(Dataset items)
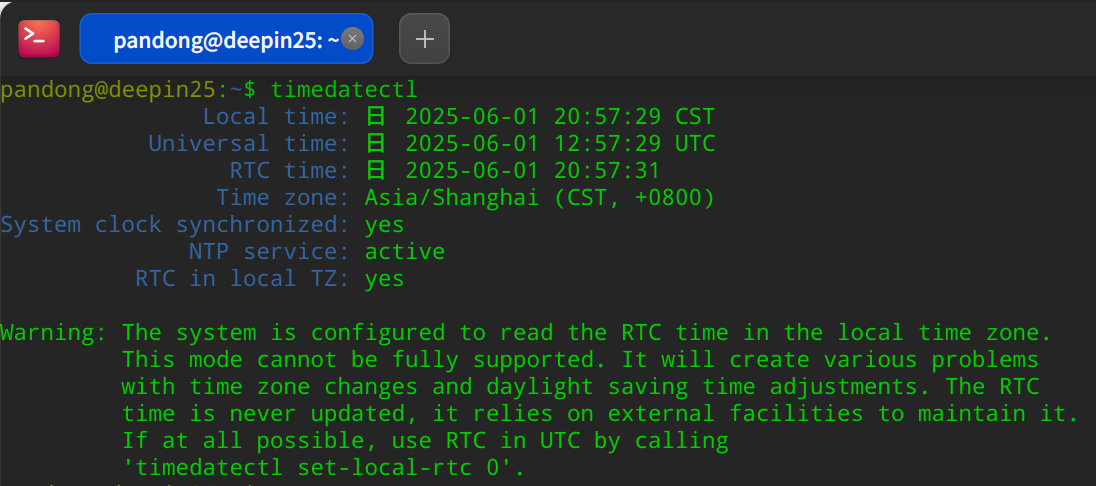Click the 日 character on the Universal time line
Screen dimensions: 1096x486
[376, 144]
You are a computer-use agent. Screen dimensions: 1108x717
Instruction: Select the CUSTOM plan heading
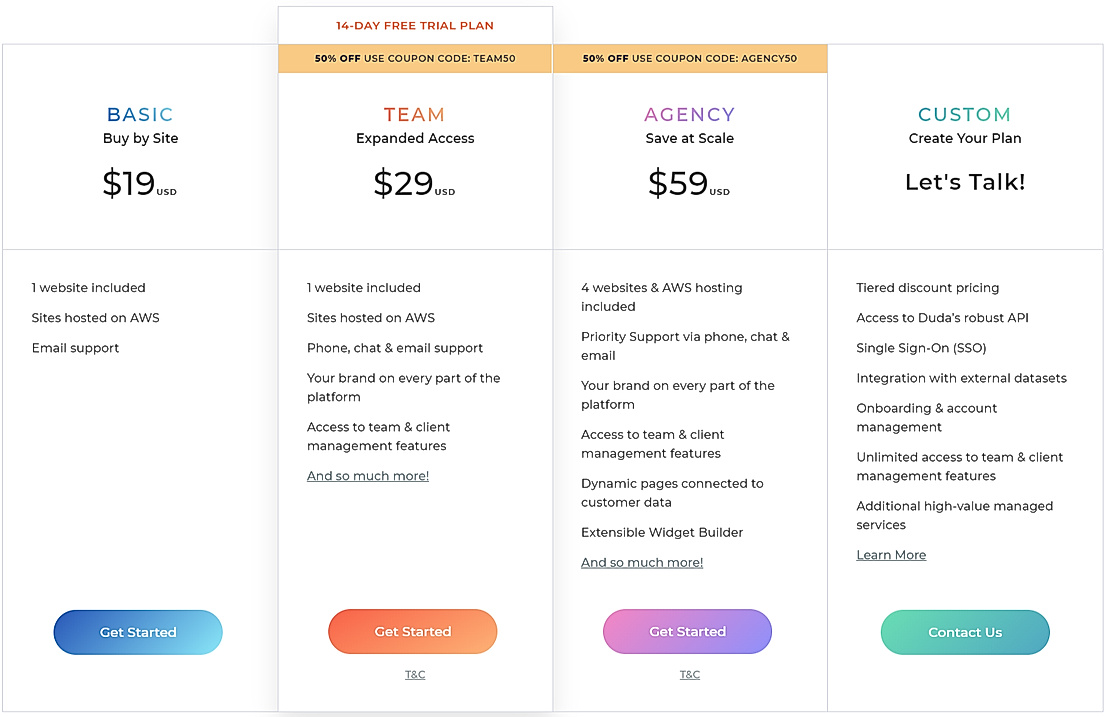tap(965, 115)
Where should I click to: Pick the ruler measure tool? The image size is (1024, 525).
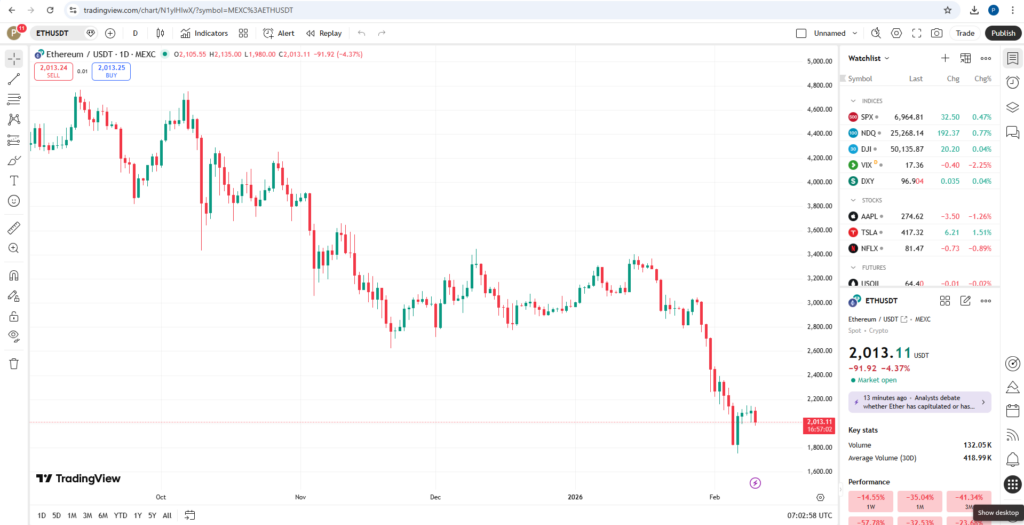point(14,227)
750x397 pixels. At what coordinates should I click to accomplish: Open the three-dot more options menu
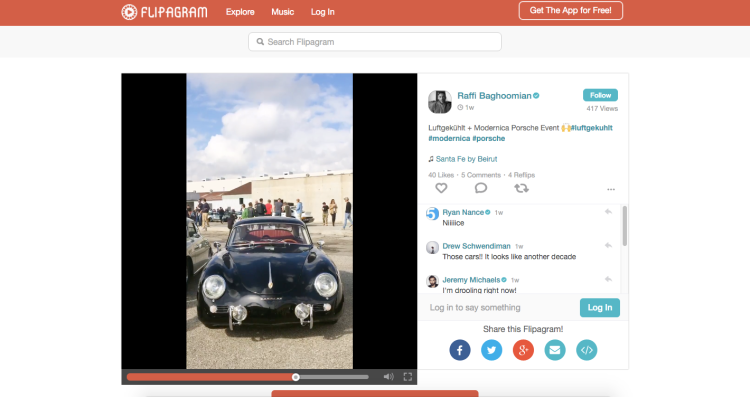611,189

§ **Activity**
Excluding all pictures, print exactly and only the lines from the line with "Where should I" through the end of the records above, both ends included.

§ **Response to this exercise**
Where should I click to: Pick the ruler measure tool? The image size is (1024, 525).
point(14,227)
750x397 pixels. At what coordinates should I click to accomplish: Open the three-dot more options menu
611,189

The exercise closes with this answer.